Gösterilen metin:
______________________________

Yargıtay Kararı 8. Hukuk Dairesi 2018/6196 E. 2018/16328 K. 26.09.2018 T.

YARGITAY KARARI
DAİRE : 8. Hukuk Dairesi
ESAS NO : 2018/6196
KARAR NO : 2018/16328
KARAR TARİHİ : 26.09.2018

MAHKEMESİ :Asliye Hukuk Mahkemesi

Taraflar arasında görülen ve yukarıda açıklanan davada yapılan yargılama sonunda Mahkemece, davanın reddine karar verilmiş olup hükmün davacılar vekili tarafından temyiz edilmesi üzerine, Dairece dosya incelendi, gereği düşünüldü.

______________________________

Görev A: Aşağıdaki kayıtlarda "This screenshot has width=1133, height=592." ifadesini içeren satırdan "(x=750, y=574)" ifadesini içeren satıra kadar uzanan bölümü, iki uçtaki satırlar da dahil ve boş satırları atlayarak numaralı bir liste hâlinde düzenler misiniz?

______________________________

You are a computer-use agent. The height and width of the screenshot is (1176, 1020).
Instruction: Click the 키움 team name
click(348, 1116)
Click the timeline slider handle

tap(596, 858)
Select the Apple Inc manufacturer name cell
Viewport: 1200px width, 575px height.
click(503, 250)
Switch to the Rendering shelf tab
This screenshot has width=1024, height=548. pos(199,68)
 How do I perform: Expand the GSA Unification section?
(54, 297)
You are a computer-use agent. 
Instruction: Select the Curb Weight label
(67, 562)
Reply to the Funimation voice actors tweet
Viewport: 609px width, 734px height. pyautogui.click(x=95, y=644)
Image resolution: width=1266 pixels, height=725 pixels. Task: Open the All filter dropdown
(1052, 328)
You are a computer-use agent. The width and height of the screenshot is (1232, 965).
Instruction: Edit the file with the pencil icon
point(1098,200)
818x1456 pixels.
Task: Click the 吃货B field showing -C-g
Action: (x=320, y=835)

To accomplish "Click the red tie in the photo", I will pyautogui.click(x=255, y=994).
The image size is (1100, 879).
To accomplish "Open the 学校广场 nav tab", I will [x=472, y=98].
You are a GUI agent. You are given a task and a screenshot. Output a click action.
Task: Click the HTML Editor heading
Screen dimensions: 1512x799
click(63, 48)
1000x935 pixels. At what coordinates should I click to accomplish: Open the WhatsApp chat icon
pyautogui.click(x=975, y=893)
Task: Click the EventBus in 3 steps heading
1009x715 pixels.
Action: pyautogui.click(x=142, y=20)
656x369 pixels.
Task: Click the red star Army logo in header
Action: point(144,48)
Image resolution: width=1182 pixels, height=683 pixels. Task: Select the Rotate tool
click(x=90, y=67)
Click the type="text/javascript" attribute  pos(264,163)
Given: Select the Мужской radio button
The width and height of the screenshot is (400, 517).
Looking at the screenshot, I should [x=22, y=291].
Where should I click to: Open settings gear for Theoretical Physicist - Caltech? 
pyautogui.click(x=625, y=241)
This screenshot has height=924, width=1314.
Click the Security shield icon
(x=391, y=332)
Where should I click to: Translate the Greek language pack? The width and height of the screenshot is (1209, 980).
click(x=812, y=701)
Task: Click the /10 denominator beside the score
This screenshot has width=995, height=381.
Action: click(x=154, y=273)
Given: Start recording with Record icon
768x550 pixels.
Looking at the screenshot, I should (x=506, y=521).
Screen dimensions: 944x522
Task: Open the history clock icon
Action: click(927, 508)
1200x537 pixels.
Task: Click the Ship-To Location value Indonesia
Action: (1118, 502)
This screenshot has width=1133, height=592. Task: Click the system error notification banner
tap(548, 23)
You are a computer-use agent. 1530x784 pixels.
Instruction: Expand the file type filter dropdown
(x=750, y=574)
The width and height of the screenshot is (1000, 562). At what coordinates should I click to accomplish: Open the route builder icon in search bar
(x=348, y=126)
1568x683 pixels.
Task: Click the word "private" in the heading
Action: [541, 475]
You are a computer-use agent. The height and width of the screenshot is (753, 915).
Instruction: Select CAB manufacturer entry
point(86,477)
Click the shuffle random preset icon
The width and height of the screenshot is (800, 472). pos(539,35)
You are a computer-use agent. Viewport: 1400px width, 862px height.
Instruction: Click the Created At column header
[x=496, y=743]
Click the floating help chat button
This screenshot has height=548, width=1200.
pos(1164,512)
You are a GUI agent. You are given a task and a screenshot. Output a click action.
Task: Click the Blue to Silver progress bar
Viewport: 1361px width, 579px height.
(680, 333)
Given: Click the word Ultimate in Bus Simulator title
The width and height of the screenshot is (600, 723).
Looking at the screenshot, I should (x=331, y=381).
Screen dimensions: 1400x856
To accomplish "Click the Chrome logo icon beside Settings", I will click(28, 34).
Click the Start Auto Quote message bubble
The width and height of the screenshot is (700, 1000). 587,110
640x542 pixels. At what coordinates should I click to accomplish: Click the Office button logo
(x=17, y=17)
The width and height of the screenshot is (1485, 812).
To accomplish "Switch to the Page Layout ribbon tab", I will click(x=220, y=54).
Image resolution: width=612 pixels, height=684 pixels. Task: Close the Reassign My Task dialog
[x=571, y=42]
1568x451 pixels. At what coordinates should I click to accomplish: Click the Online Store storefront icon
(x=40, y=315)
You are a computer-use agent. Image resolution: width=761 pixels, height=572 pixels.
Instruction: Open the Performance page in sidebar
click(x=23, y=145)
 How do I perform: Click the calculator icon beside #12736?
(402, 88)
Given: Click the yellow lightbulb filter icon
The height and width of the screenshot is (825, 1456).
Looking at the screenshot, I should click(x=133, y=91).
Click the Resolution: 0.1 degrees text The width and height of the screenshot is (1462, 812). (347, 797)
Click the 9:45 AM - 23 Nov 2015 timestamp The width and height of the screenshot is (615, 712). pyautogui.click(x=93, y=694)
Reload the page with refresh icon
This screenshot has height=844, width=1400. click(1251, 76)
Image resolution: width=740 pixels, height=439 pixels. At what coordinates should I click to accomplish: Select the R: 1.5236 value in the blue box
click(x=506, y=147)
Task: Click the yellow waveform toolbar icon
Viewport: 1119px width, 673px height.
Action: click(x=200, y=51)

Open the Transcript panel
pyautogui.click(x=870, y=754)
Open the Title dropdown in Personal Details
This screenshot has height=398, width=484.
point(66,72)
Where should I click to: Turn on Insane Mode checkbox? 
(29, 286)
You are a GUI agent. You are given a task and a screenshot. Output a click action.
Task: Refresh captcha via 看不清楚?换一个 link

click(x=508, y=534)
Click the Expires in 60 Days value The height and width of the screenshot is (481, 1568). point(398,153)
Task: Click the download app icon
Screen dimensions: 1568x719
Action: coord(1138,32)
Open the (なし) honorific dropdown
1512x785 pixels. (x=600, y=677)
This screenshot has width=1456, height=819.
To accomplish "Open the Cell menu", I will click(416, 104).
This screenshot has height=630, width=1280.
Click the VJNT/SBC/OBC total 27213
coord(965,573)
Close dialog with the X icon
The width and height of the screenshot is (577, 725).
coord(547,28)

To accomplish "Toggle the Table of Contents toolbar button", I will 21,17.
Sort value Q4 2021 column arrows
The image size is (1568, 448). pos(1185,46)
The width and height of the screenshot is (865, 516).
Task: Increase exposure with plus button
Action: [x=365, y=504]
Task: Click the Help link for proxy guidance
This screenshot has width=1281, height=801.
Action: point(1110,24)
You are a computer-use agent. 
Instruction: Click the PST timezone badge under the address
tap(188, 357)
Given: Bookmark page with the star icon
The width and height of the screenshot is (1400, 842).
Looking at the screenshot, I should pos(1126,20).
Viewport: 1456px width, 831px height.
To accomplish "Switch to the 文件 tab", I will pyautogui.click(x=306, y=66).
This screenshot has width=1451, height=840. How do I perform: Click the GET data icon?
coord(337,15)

______________________________

Görev B: Yukarıdaki Yargıtay kararı metninde "YARGITAY KARARI" sözlerinden "incelendi, gereği düşünüldü." sözlerine kadar uzanan bölümü, iki uç da dahil olmak üzere harfi harfine kopyalar mısınız?

Tam yanıt A:
1. This screenshot has width=1133, height=592. Task: Click the system error notification banner
2. tap(548, 23)
3. You are a computer-use agent. 1530x784 pixels.
4. Instruction: Expand the file type filter dropdown
5. (x=750, y=574)

Tam yanıt B:
YARGITAY KARARI
DAİRE : 8. Hukuk Dairesi
ESAS NO : 2018/6196
KARAR NO : 2018/16328
KARAR TARİHİ : 26.09.2018

MAHKEMESİ :Asliye Hukuk Mahkemesi

Taraflar arasında görülen ve yukarıda açıklanan davada yapılan yargılama sonunda Mahkemece, davanın reddine karar verilmiş olup hükmün davacılar vekili tarafından temyiz edilmesi üzerine, Dairece dosya incelendi, gereği düşünüldü.